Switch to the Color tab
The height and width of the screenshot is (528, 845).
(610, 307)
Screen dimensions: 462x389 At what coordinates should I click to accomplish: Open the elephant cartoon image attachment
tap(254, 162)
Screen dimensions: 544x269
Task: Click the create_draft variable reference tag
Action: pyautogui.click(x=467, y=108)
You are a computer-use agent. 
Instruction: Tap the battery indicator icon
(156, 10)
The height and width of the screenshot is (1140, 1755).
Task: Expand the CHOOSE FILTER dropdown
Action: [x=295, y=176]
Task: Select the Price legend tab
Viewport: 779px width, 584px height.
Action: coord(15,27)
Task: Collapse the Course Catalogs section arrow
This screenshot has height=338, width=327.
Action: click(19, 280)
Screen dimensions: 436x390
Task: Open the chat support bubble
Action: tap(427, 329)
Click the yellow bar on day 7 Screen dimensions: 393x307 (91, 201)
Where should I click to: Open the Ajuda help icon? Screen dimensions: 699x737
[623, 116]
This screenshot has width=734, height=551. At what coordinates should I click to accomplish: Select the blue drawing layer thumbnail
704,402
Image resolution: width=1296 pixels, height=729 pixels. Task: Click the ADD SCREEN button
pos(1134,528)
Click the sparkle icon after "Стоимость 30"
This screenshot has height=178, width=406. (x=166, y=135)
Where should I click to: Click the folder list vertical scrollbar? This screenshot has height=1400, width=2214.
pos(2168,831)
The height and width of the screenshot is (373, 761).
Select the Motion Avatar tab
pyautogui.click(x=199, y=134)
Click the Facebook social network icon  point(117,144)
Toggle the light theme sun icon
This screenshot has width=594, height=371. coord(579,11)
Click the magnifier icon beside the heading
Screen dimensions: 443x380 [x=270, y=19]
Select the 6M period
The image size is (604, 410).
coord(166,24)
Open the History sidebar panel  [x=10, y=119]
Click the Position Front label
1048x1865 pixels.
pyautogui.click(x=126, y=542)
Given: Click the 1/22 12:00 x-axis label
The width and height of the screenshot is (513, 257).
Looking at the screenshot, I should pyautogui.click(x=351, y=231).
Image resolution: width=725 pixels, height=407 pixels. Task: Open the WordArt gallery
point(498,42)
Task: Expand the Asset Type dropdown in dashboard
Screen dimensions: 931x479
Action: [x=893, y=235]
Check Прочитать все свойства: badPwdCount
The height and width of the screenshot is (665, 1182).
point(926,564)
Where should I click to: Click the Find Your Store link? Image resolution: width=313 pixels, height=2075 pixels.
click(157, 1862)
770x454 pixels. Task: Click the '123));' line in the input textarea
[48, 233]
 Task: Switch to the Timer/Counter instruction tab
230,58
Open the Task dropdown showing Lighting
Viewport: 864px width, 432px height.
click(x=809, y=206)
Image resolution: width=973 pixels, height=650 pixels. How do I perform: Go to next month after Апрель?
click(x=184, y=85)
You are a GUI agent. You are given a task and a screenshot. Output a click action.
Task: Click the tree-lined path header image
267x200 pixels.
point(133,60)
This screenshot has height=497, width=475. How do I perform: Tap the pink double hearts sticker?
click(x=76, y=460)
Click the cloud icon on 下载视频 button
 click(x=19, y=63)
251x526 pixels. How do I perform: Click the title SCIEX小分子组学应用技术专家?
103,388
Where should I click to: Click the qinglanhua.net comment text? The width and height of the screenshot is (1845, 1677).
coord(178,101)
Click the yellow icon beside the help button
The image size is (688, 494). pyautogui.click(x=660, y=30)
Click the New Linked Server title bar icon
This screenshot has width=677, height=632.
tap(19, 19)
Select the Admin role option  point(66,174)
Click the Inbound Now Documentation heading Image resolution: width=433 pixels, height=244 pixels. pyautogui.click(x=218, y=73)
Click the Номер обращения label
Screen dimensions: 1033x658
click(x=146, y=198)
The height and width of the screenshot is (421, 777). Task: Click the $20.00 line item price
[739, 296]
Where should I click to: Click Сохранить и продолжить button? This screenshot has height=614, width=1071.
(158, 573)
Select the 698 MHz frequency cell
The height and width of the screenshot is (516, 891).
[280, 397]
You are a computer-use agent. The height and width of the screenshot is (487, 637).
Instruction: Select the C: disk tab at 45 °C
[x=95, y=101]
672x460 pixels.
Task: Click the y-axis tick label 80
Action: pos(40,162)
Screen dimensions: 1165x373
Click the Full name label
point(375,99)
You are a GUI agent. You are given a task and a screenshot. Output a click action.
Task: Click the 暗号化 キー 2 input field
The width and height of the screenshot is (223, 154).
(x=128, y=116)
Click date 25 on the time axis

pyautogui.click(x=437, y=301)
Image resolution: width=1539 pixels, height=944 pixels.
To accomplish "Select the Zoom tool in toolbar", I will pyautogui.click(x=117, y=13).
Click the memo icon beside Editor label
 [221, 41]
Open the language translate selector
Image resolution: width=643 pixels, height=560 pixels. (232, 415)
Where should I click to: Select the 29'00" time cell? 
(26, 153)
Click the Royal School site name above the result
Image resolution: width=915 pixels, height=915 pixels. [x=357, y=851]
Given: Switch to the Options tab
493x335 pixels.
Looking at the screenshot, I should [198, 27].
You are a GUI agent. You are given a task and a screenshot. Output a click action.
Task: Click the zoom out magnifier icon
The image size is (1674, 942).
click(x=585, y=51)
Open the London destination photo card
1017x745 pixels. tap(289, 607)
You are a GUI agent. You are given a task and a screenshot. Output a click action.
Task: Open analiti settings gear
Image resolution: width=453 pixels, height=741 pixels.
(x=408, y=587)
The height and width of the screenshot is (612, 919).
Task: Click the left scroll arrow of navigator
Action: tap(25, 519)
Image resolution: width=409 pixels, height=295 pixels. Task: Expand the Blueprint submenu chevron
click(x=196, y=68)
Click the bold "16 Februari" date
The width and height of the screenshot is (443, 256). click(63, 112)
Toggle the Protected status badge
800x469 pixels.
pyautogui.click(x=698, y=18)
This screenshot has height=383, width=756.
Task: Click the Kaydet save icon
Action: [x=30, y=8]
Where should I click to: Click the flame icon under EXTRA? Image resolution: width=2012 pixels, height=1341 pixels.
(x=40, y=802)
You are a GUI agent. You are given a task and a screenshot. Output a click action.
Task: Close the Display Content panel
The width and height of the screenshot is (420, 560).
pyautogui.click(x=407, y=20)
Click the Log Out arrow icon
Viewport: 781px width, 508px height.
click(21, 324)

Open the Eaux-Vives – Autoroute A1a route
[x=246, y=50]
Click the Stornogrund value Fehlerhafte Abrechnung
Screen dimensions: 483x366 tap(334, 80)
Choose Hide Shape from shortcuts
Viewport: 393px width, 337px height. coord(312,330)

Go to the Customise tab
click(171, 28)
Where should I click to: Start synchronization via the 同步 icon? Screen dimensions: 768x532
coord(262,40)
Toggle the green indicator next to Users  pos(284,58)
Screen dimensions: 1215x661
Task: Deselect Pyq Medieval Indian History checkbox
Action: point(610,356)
= = = = =
- _Task_:
Reproduce all of the records above verbatim, keeping every line in its original order.

- _Solution_:
Switch to the Color tab
The height and width of the screenshot is (528, 845).
(610, 307)
Screen dimensions: 462x389 At what coordinates should I click to accomplish: Open the elephant cartoon image attachment
tap(254, 162)
Screen dimensions: 544x269
Task: Click the create_draft variable reference tag
Action: pyautogui.click(x=467, y=108)
You are a computer-use agent. 
Instruction: Tap the battery indicator icon
(156, 10)
The height and width of the screenshot is (1140, 1755).
Task: Expand the CHOOSE FILTER dropdown
Action: [x=295, y=176]
Task: Select the Price legend tab
Viewport: 779px width, 584px height.
Action: coord(15,27)
Task: Collapse the Course Catalogs section arrow
This screenshot has height=338, width=327.
Action: click(19, 280)
Screen dimensions: 436x390
Task: Open the chat support bubble
Action: tap(427, 329)
Click the yellow bar on day 7 Screen dimensions: 393x307 (91, 201)
Where should I click to: Open the Ajuda help icon? Screen dimensions: 699x737
[623, 116]
This screenshot has width=734, height=551. At what coordinates should I click to accomplish: Select the blue drawing layer thumbnail
704,402
Image resolution: width=1296 pixels, height=729 pixels. Task: Click the ADD SCREEN button
pos(1134,528)
Click the sparkle icon after "Стоимость 30"
This screenshot has height=178, width=406. (x=166, y=135)
Where should I click to: Click the folder list vertical scrollbar? This screenshot has height=1400, width=2214.
pos(2168,831)
The height and width of the screenshot is (373, 761).
Select the Motion Avatar tab
pyautogui.click(x=199, y=134)
Click the Facebook social network icon  point(117,144)
Toggle the light theme sun icon
This screenshot has width=594, height=371. coord(579,11)
Click the magnifier icon beside the heading
Screen dimensions: 443x380 [x=270, y=19]
Select the 6M period
The image size is (604, 410).
coord(166,24)
Open the History sidebar panel  [x=10, y=119]
Click the Position Front label
1048x1865 pixels.
pyautogui.click(x=126, y=542)
Given: Click the 1/22 12:00 x-axis label
The width and height of the screenshot is (513, 257).
Looking at the screenshot, I should pyautogui.click(x=351, y=231).
Image resolution: width=725 pixels, height=407 pixels. Task: Open the WordArt gallery
point(498,42)
Task: Expand the Asset Type dropdown in dashboard
Screen dimensions: 931x479
Action: [x=893, y=235]
Check Прочитать все свойства: badPwdCount
The height and width of the screenshot is (665, 1182).
point(926,564)
Where should I click to: Click the Find Your Store link? Image resolution: width=313 pixels, height=2075 pixels.
click(157, 1862)
770x454 pixels. Task: Click the '123));' line in the input textarea
[48, 233]
 Task: Switch to the Timer/Counter instruction tab
230,58
Open the Task dropdown showing Lighting
Viewport: 864px width, 432px height.
click(x=809, y=206)
Image resolution: width=973 pixels, height=650 pixels. How do I perform: Go to next month after Апрель?
click(x=184, y=85)
You are a GUI agent. You are given a task and a screenshot. Output a click action.
Task: Click the tree-lined path header image
267x200 pixels.
point(133,60)
This screenshot has height=497, width=475. How do I perform: Tap the pink double hearts sticker?
click(x=76, y=460)
Click the cloud icon on 下载视频 button
 click(x=19, y=63)
251x526 pixels. How do I perform: Click the title SCIEX小分子组学应用技术专家?
103,388
Where should I click to: Click the qinglanhua.net comment text? The width and height of the screenshot is (1845, 1677).
coord(178,101)
Click the yellow icon beside the help button
The image size is (688, 494). pyautogui.click(x=660, y=30)
Click the New Linked Server title bar icon
This screenshot has width=677, height=632.
tap(19, 19)
Select the Admin role option  point(66,174)
Click the Inbound Now Documentation heading Image resolution: width=433 pixels, height=244 pixels. pyautogui.click(x=218, y=73)
Click the Номер обращения label
Screen dimensions: 1033x658
click(x=146, y=198)
The height and width of the screenshot is (421, 777). Task: Click the $20.00 line item price
[739, 296]
Where should I click to: Click Сохранить и продолжить button? This screenshot has height=614, width=1071.
(158, 573)
Select the 698 MHz frequency cell
The height and width of the screenshot is (516, 891).
[280, 397]
You are a computer-use agent. The height and width of the screenshot is (487, 637).
Instruction: Select the C: disk tab at 45 °C
[x=95, y=101]
672x460 pixels.
Task: Click the y-axis tick label 80
Action: pos(40,162)
Screen dimensions: 1165x373
Click the Full name label
point(375,99)
You are a GUI agent. You are given a task and a screenshot. Output a click action.
Task: Click the 暗号化 キー 2 input field
The width and height of the screenshot is (223, 154).
(x=128, y=116)
Click date 25 on the time axis

pyautogui.click(x=437, y=301)
Image resolution: width=1539 pixels, height=944 pixels.
To accomplish "Select the Zoom tool in toolbar", I will pyautogui.click(x=117, y=13).
Click the memo icon beside Editor label
 [221, 41]
Open the language translate selector
Image resolution: width=643 pixels, height=560 pixels. (232, 415)
Where should I click to: Select the 29'00" time cell? 
(26, 153)
Click the Royal School site name above the result
Image resolution: width=915 pixels, height=915 pixels. [x=357, y=851]
Given: Switch to the Options tab
493x335 pixels.
Looking at the screenshot, I should [198, 27].
You are a GUI agent. You are given a task and a screenshot. Output a click action.
Task: Click the zoom out magnifier icon
The image size is (1674, 942).
click(x=585, y=51)
Open the London destination photo card
1017x745 pixels. tap(289, 607)
You are a GUI agent. You are given a task and a screenshot. Output a click action.
Task: Open analiti settings gear
Image resolution: width=453 pixels, height=741 pixels.
(x=408, y=587)
The height and width of the screenshot is (612, 919).
Task: Click the left scroll arrow of navigator
Action: tap(25, 519)
Image resolution: width=409 pixels, height=295 pixels. Task: Expand the Blueprint submenu chevron
click(x=196, y=68)
Click the bold "16 Februari" date
The width and height of the screenshot is (443, 256). click(63, 112)
Toggle the Protected status badge
800x469 pixels.
pyautogui.click(x=698, y=18)
This screenshot has height=383, width=756.
Task: Click the Kaydet save icon
Action: [x=30, y=8]
Where should I click to: Click the flame icon under EXTRA? Image resolution: width=2012 pixels, height=1341 pixels.
(x=40, y=802)
You are a GUI agent. You are given a task and a screenshot. Output a click action.
Task: Close the Display Content panel
The width and height of the screenshot is (420, 560).
pyautogui.click(x=407, y=20)
Click the Log Out arrow icon
Viewport: 781px width, 508px height.
click(21, 324)

Open the Eaux-Vives – Autoroute A1a route
[x=246, y=50]
Click the Stornogrund value Fehlerhafte Abrechnung
Screen dimensions: 483x366 tap(334, 80)
Choose Hide Shape from shortcuts
Viewport: 393px width, 337px height. coord(312,330)

Go to the Customise tab
click(171, 28)
Where should I click to: Start synchronization via the 同步 icon? Screen dimensions: 768x532
coord(262,40)
Toggle the green indicator next to Users  pos(284,58)
Screen dimensions: 1215x661
Task: Deselect Pyq Medieval Indian History checkbox
Action: point(610,356)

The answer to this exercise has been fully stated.